売り上げが好調で社員とアルバイトが増えた武装女子会は、手頃なテナントビルに移転した。
ワンフロアまるまる事務所になり以前より広くて働きやすくなったとみんなが言っている。
みんなで頑張った結果なんだけど、特に秋内さん陣営(勝手にそう思っている。小宮寺さん、早瀬さん、日間名さん、木垣さん)は遅くまで仕事を頑張っていたからね。
新しい事務所にはシャワー室や仮眠室、あと食品用自販機があり、飲み物や、お菓子、パン、カップ麺などは無料で好きな時に好きなだけ手に入れることができるようになっている。
小宮寺さんの実家がそういう仕事をしていて、その繋がりで導入しようという話になったけど便利だね。そして美味しい。
ただ少し心配なのは、これで遅くなっても会社に泊まればいいから安心だねっていう会話をみんながしていたこと。
前から思っていたけど、どうもこの会社には秋内さんを筆頭に仕事大好き人間ばかりいるように感じるんだよね。
男の俺には何の権限もないけどブラック化しないように気をつけておこう。
そんなことを考えつつ、フロア中央に設けられた応接ソファーに腰掛ける。
新しい事務所でも応接ソファーが俺の席だからね。
そうそう、ここでは部署ごとにパーテーションで区切られているけど、俺の個室(パーテーションで仕切られただけ)もあるからテレポートが気軽に使えるようになった。
「アオイさんのとこ?」
「忙しかったんじゃない?」
「うんそう。ちょっと練習をしてたけど、ちょうど切り上げようとしていたところだったから大丈夫だよ」
俺がソファーに腰掛けると、すぐにじゃんけんに勝ったらしいさおりとななこが俺の両隣に座り、対面に前唐さんとさちことつくねが座った。

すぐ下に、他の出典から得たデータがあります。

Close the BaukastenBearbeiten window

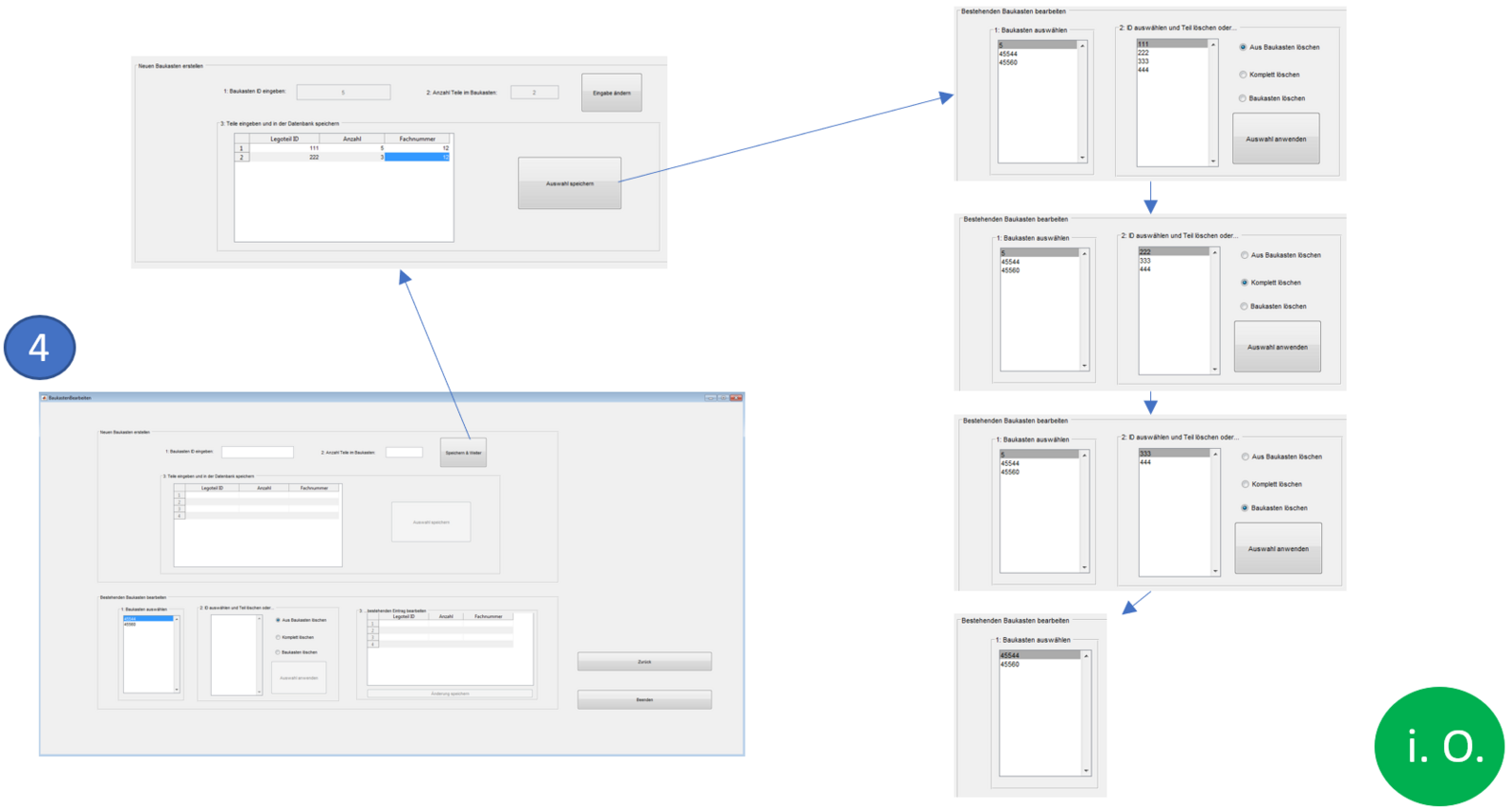[735, 398]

ここに私が座るの? と言いたげな顔をしている前唐さんを、いいのいいのと言いつつ、さちことつくねが座らせたんだけどね。
「それで……」
話題は、俺の家に前唐さん姉妹が住むようになった経緯から始まり提供された楽曲と美鈴ちゃんねるについて……話していたはずなのに、途中から話が脱線してなぜか俺のウチでお泊まり会をしようという話になっていた。
一緒に曲を作ろうとか言ってる。わざわざ俺の家でしなくても……って思うけど、前唐さんはバイトが忙しいから時間を合わせるのが大変みたいでそうなった。

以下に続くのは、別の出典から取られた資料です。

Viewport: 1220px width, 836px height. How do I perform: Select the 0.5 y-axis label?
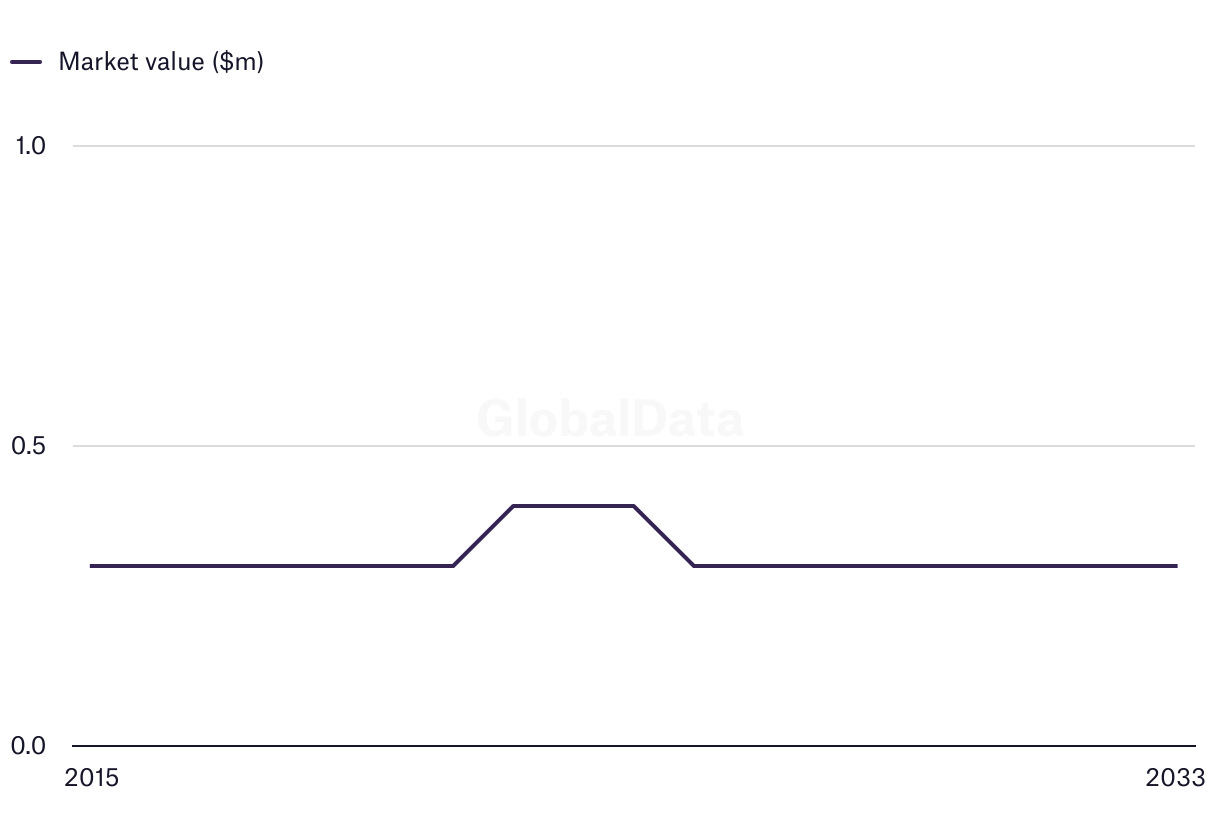29,446
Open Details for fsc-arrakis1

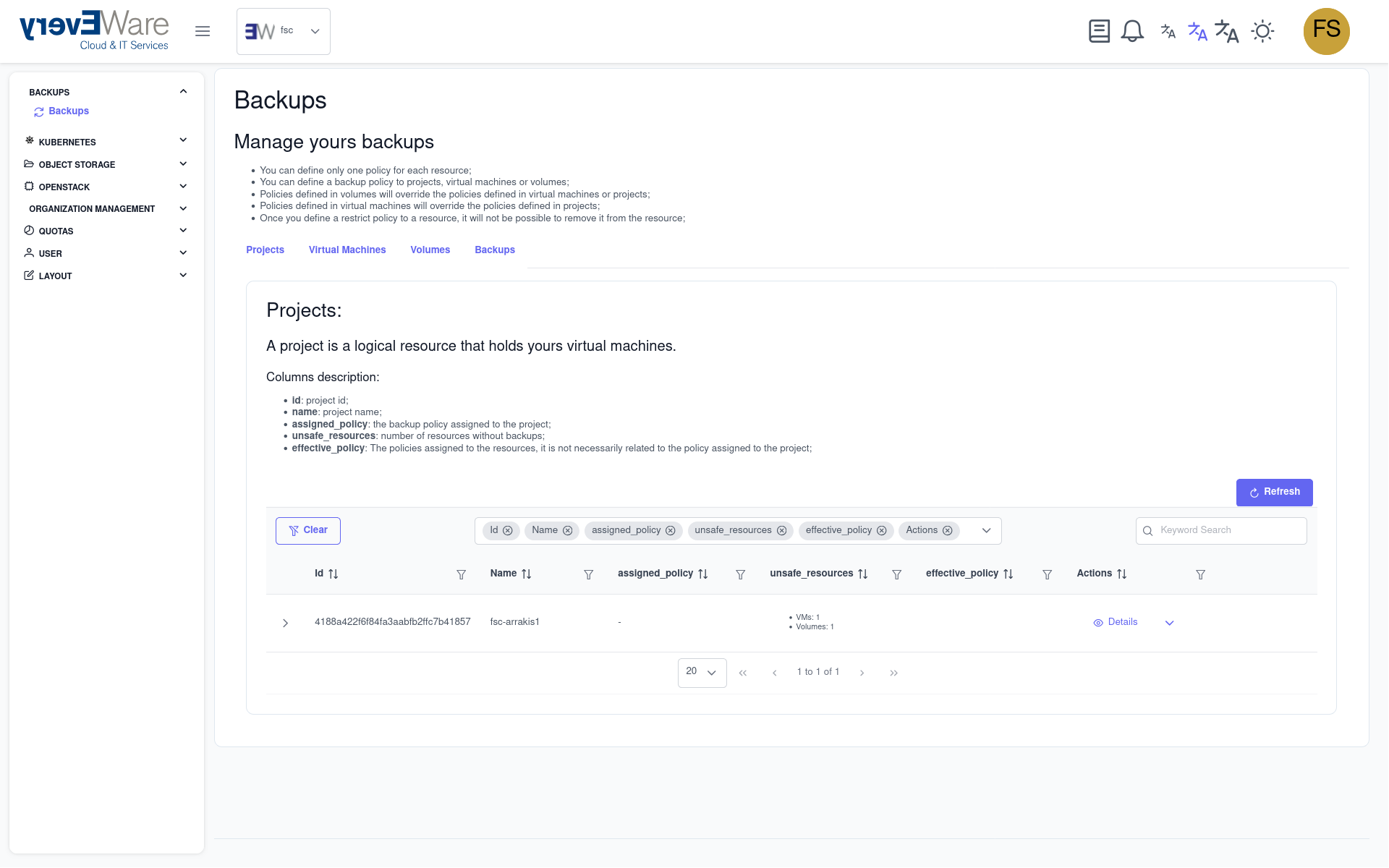pyautogui.click(x=1116, y=622)
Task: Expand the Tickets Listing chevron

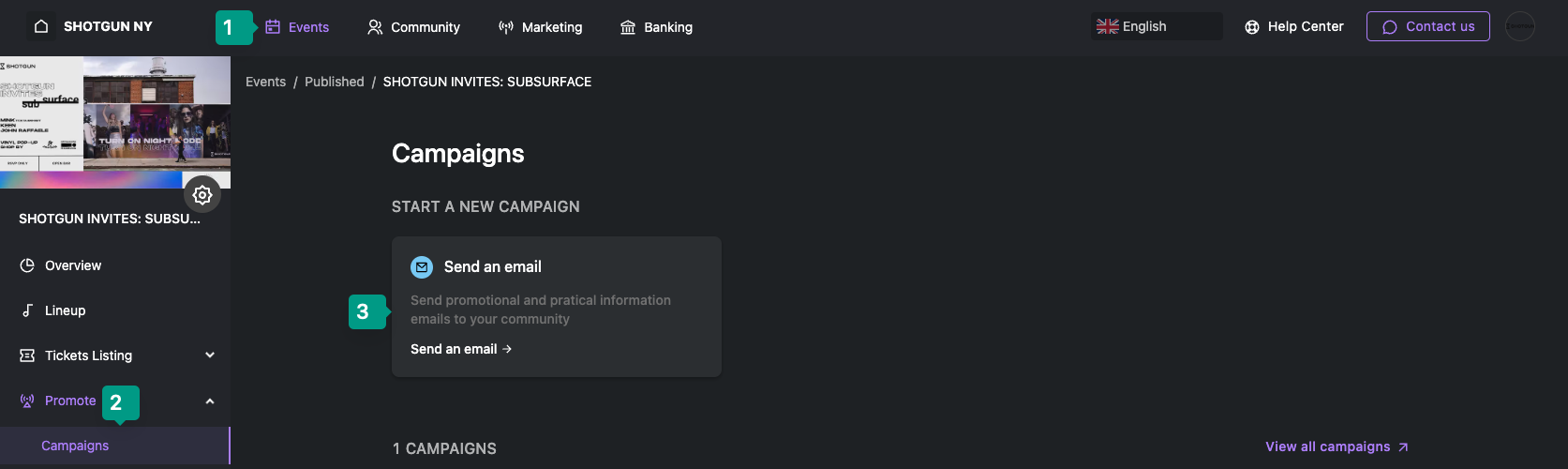Action: coord(210,356)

明日から夏休みだし、俺も前唐さんの作る曲には興味がある。
美鈴ちゃんねるには今のところ数曲しかアップされていないけど、そのどれもが前世のアニメで流れていた曲にとてもよく似ているからね。
今のところロボット系はバル・キューレシリーズしかないけど、今世では類似作品(前世のアニメと似た作品)のないアニメはたくさんある。
そんなアニメの曲を再現してくれないか期待しているんだ。
しかし、俺の家とはいえ、時間的に俺も前唐さんの部屋に入っていいものか迷うところだね。
——ふう……ん?
一息ついたいたところで、ふとテーブルの角に置いてあったオルゴールに目が行く。
これはホログラムオルゴール。今では様々な企業からコラボ案件が殺到しているけど、初めて商品化したものだ。

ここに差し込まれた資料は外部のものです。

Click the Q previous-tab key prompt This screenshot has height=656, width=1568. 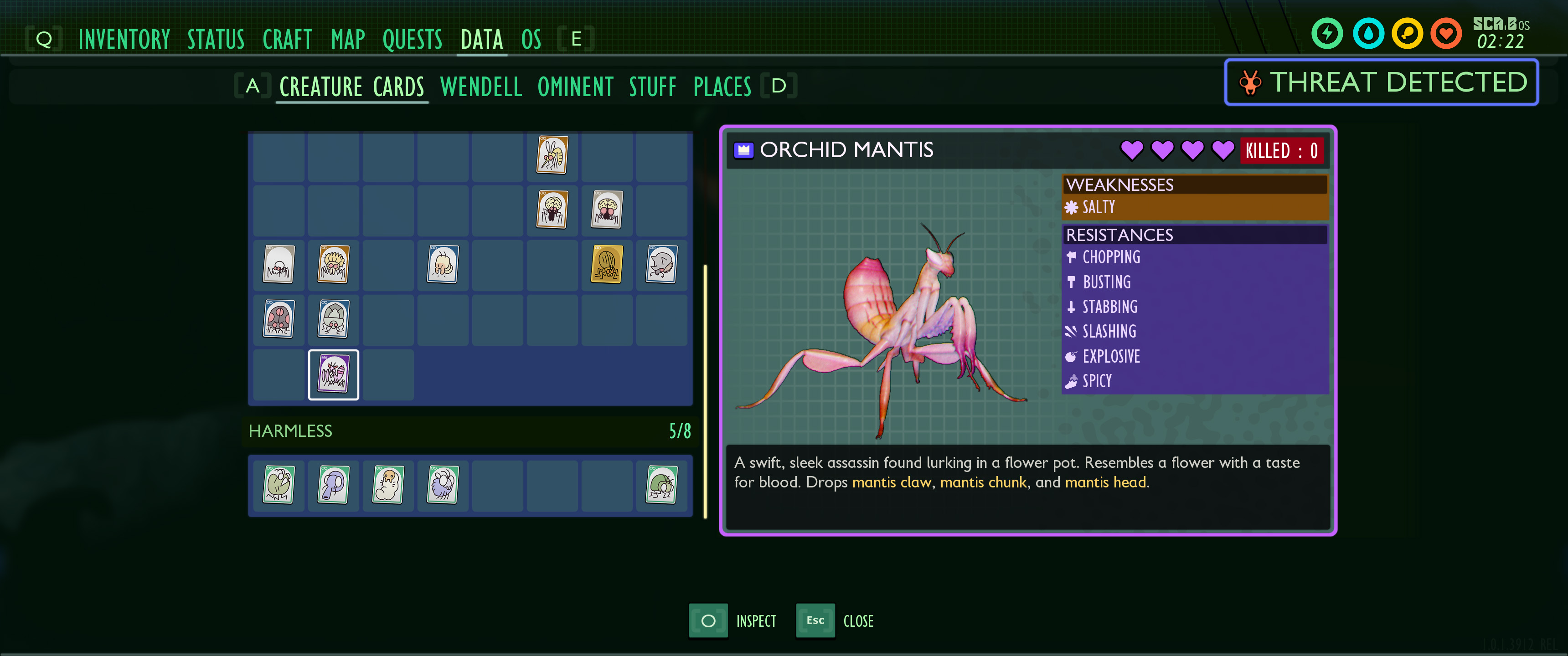point(44,40)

このホログラムオルゴールは、差し込むカートリッジによって奏でる音楽と立体的に映し出される映像が変わるようになっている。
ただ、使われている技術はすごいけどオルゴールはオルゴール。
嗜好品にしては値段が高いためあまり売れている商品ではなかった。
売れていない商品だから武装女子会に話が来たらしいんだ。
それでこれ、俺たち武装女子のロゴマークが入ったホログラムオルゴール。これは販売前にいただいたサンプル品だ。
もちろん通常のカートリッジ(メジャーな曲が数10曲に、花びらや夕焼けや星空などの風景映像が入っている)とは別に武装女子のカートリッジが付いてくる。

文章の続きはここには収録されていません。